バングラデシュは、北海道の2倍の国土に1億6000万人が住み、その9割がイスラム教徒である国です。その緑に赤の国旗は日本の旗を真似て作られた親日国であることは有名です。7月1日夜、バングラデシュ首都ダッカ市内のレストランをイスラム過激派組織のメンバーが襲撃し、日本人7名を含む22名が殺害される悲惨かつ痛ましい事件が起きました。本来は、親日国家であるはずで、貧困問題や格差問題はあると言いながら穏やかな印象を持つ国家で、JICAの国際支援活動で活躍していた日本人が狙われた事件は衝撃を与えました。彼らはバングラデシュの発展に貢献していたという事実を無視した「イスラム国」系によるテロは、いかなる理由があるにせよ許されることではありません。
7月16日のNHK「ニュース深読み」で、このテロ事件が特集されました。前任校である愛知学泉大学で同僚であった、倉沢宰(クラサワサイ)先生が、日下部尚徳氏(NPO法人シャプラニール理事)、三輪 開人氏(NPO法人e-Education代表理事)と共にコメンテーターとして出演されていました。NHKは二村伸解説委員、ゲストは蛭子能収氏(漫画家)と早見優さん(歌手)でした。倉沢先生は、国立ダッカ大学大学院社会福祉学研究科修士課程修了、慶応義塾大学大学院社会学研究科博士課程修了され、バングラデシュ農村開発研究所(BARD)およびダッカ家族計画教育調査研究所(EPREC)で教官をされたバングラデシュの方で、日本に帰化されています。とても温厚な人格者で、しばしばお話をする機会があり、校務への姿勢や考え方を通じて、尊敬申し上げておりました。この日の放送では、立教大学RSSC兼任講師という肩書きで出演されていました。
今回のテロは、その背景に、急速な経済成長の一方で生まれた、格差の拡大や高失業率といった「社会のひずみ」があるのではと問題提起がなされ、倉沢先生は「国際支援や貢献活動のなかで、結局は安い賃金の劣悪な仕事をせざるを得ない労働力狙いのグローバル企業に対する不満が出るのは当然の流れかもしれない」と指摘され、さらに「援助を終えた後は、その経営やマネジメントを自国民(バングラデシュ)に権限委譲するのが望ましい姿ではないか」と述べられました。つまり、テロは絶対に許される行為ではないと断られたうえで、ひも付き援助や途上国への経済統治への警鐘を鳴らされました。

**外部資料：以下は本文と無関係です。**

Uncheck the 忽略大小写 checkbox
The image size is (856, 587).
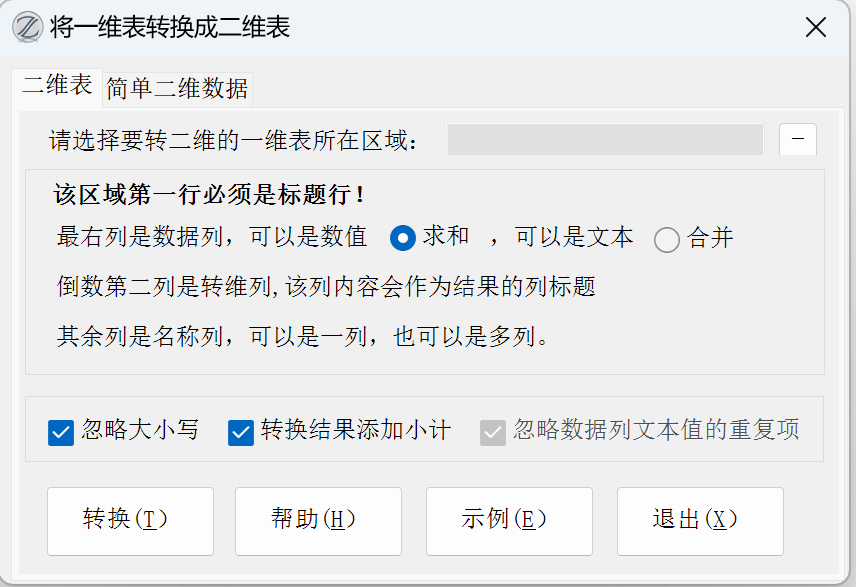[61, 432]
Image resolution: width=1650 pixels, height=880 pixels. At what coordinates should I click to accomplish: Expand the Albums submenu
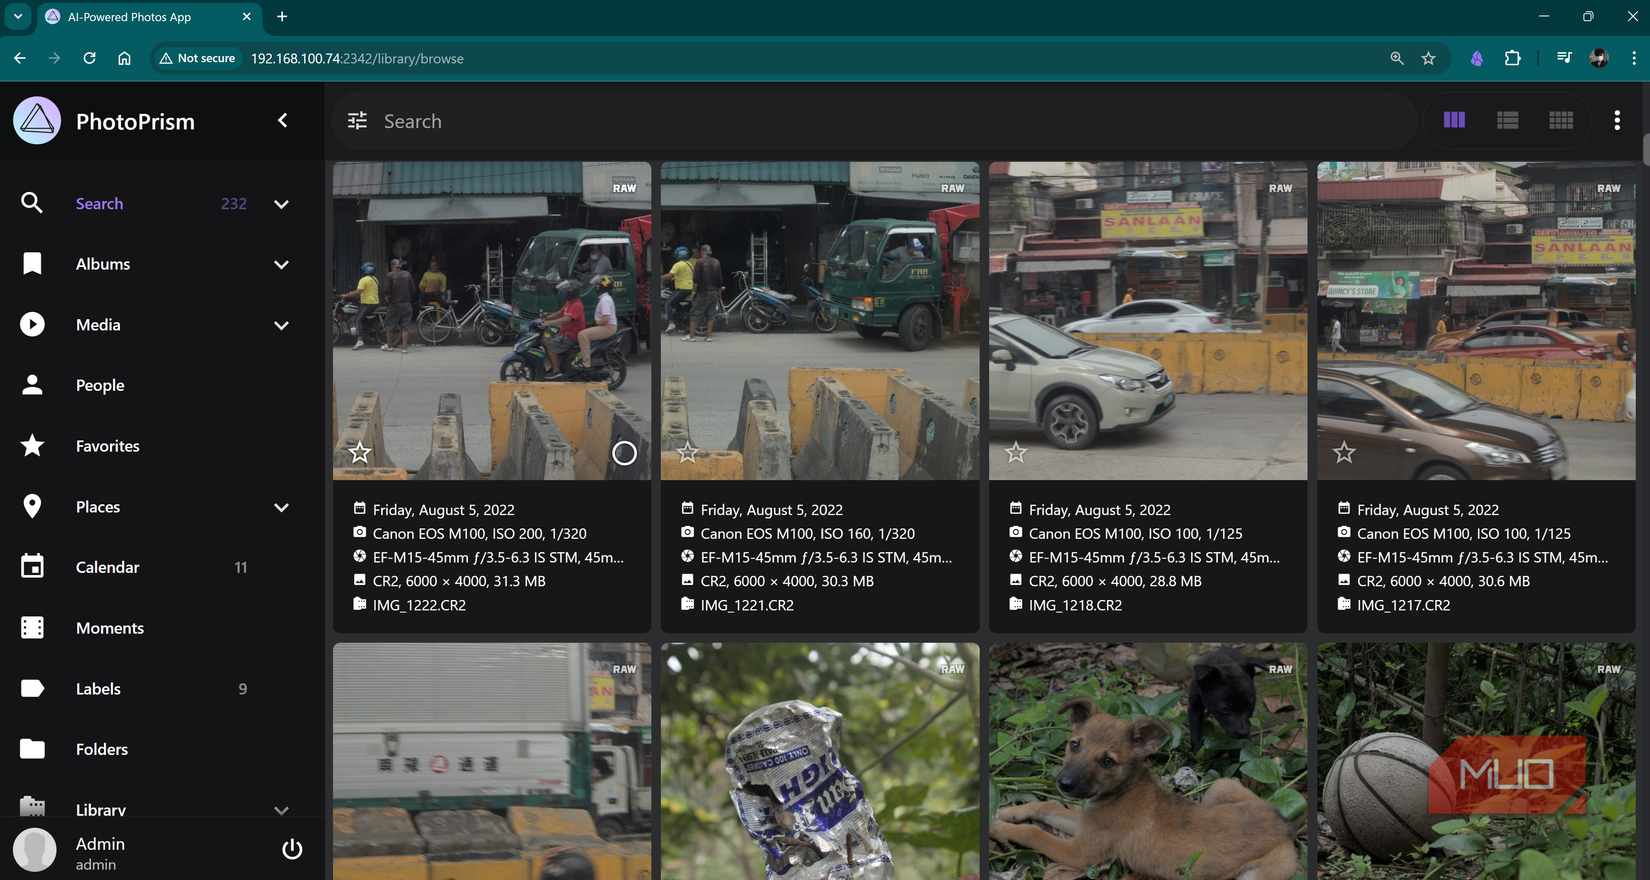coord(282,265)
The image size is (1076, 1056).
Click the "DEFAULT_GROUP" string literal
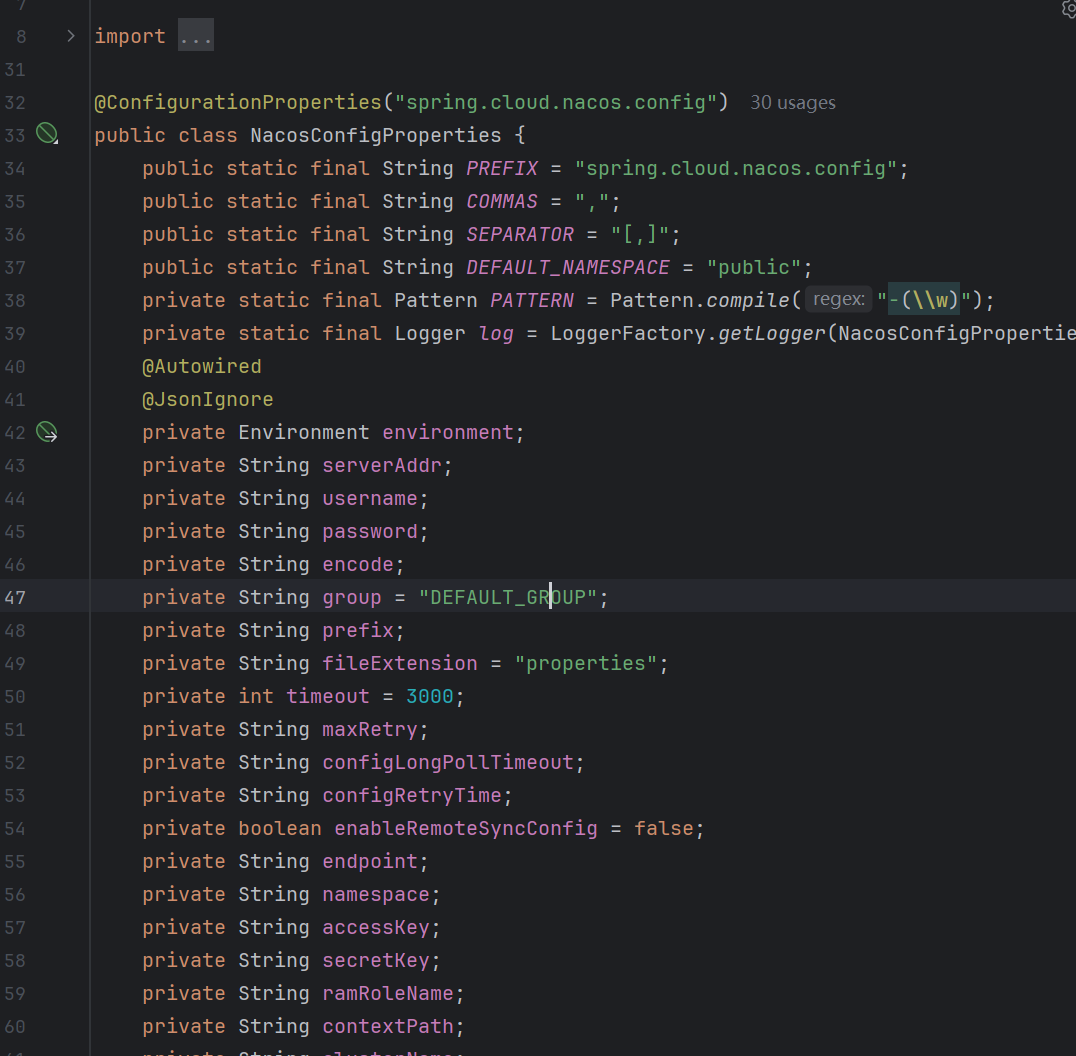coord(507,598)
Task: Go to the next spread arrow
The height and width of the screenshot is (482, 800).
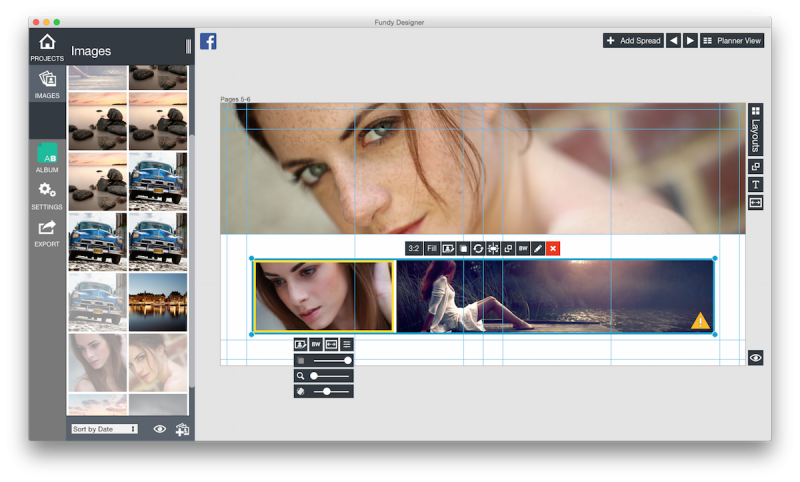Action: [690, 41]
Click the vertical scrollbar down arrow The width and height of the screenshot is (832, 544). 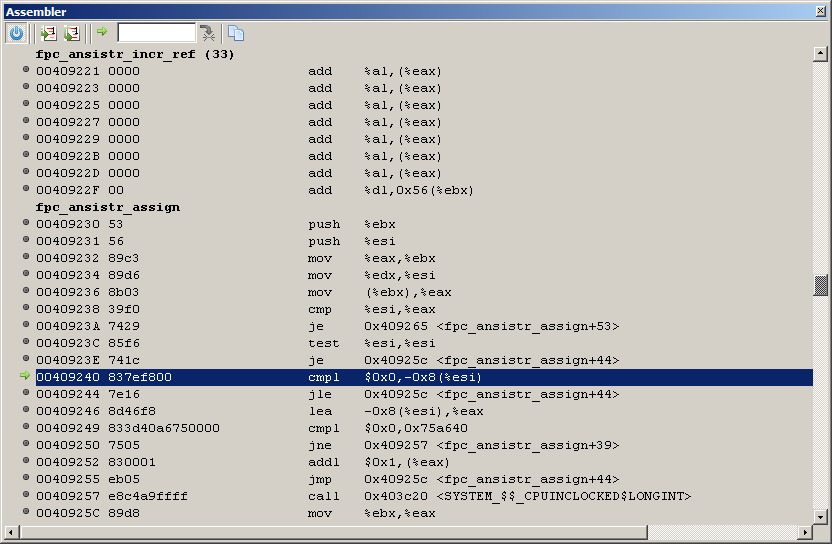point(821,515)
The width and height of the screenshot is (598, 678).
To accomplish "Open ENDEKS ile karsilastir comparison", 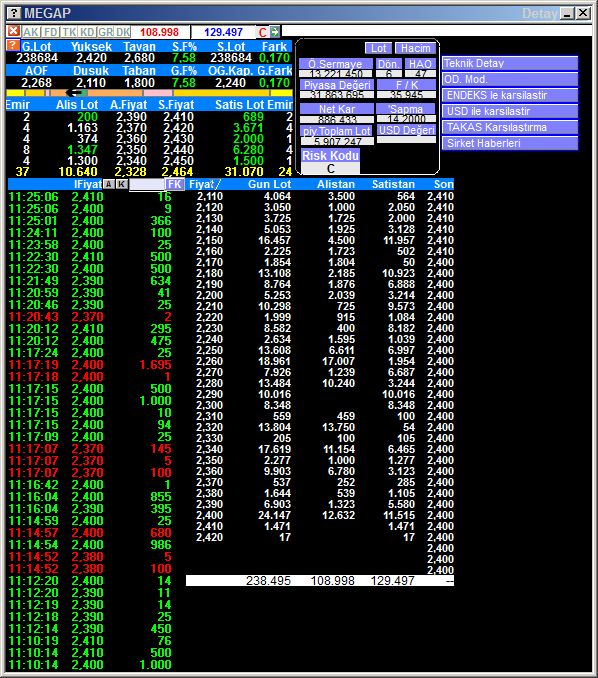I will [510, 95].
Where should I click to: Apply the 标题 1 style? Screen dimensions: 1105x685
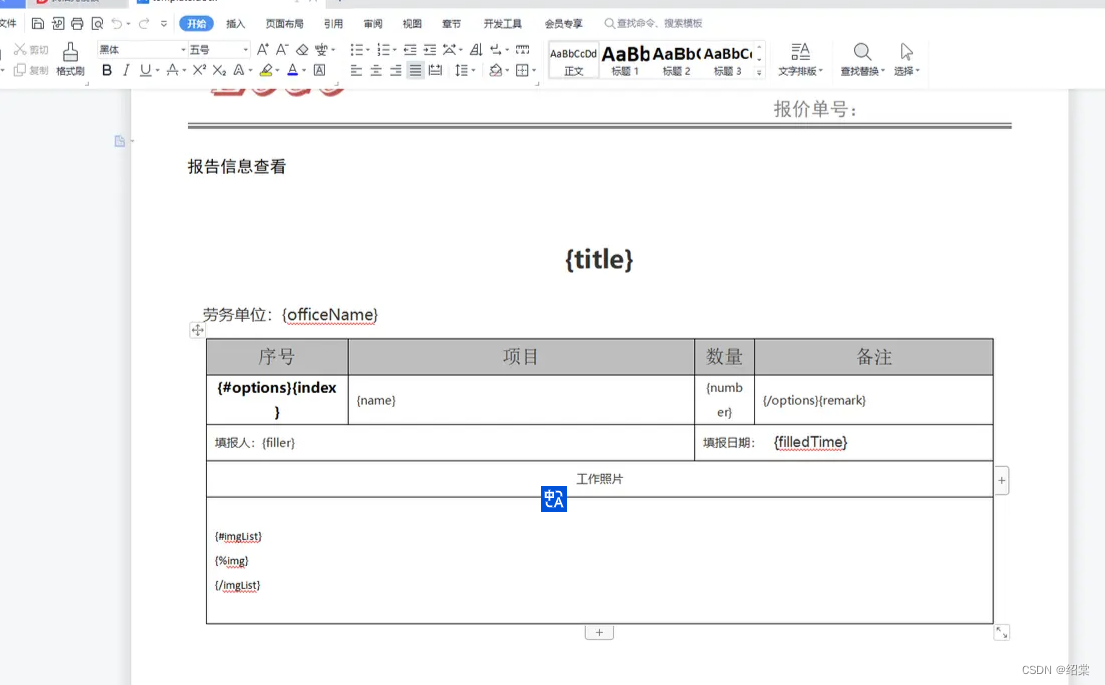tap(624, 60)
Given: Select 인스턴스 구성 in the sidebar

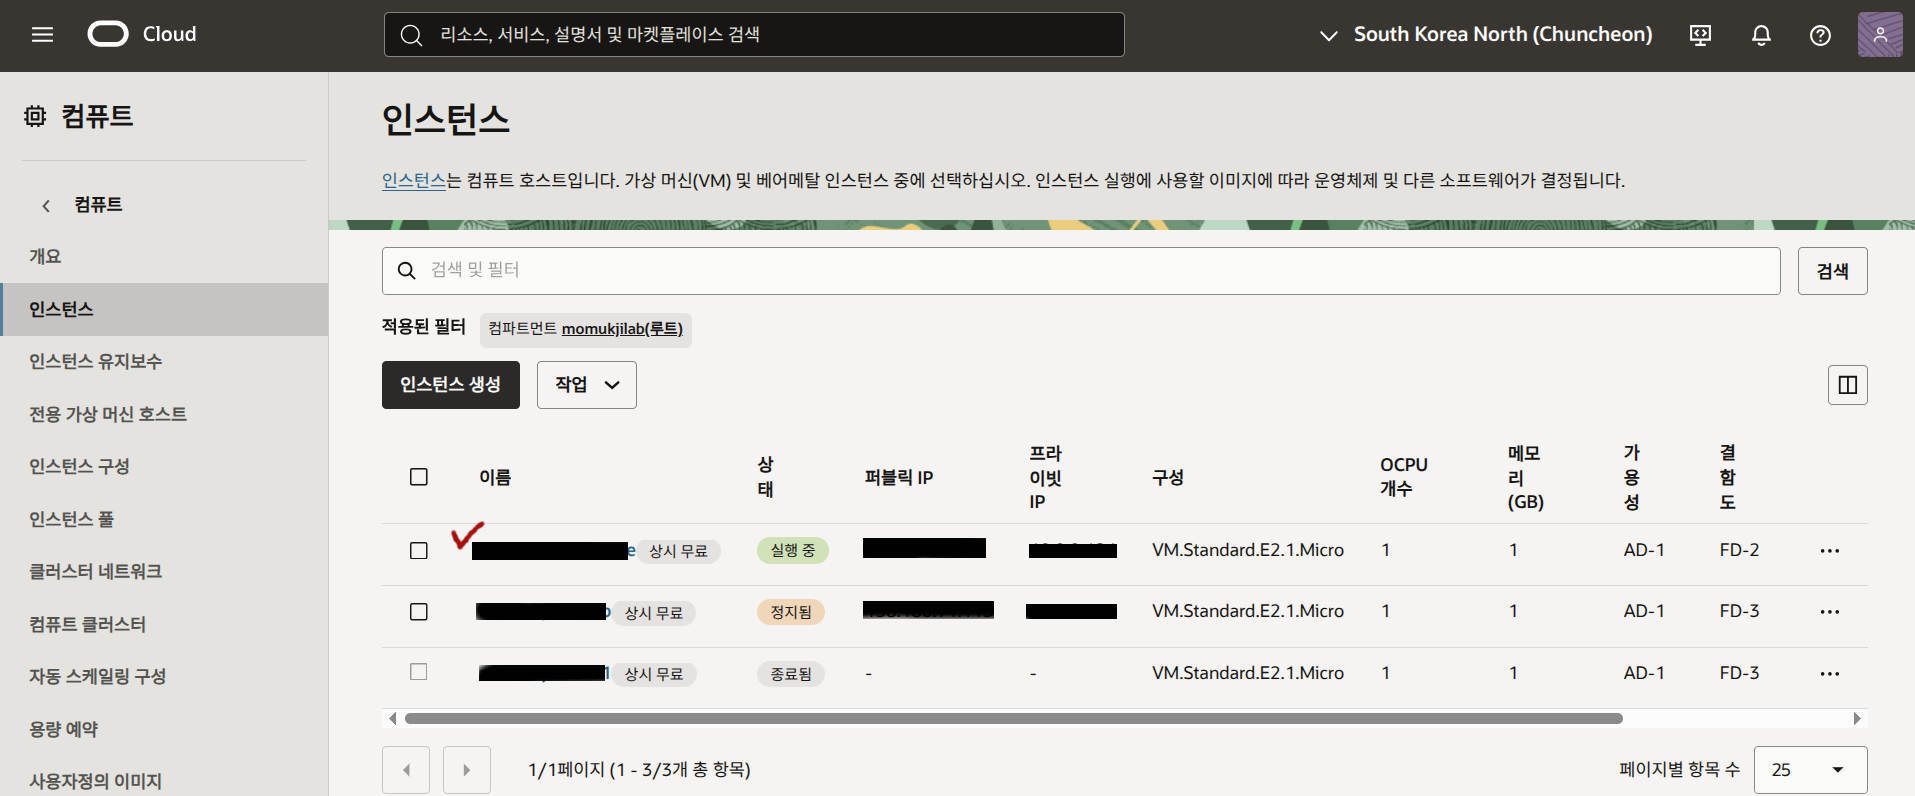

またフランスでテロが発生したばかりですが、欧州などの先進国もさることながら、イスラム教徒が多いアジアでテロの脅威はどこまで広がるのか、「バングラデシュへは行かないから」、「日本の田舎の都市で住む自分には関係ない」といったレベルでは済まない事件であったと思われます。
グローバル社会、国際理解とは何か、真剣に論ずるべき時期であると思いながら、深く考えさせられた番組でした。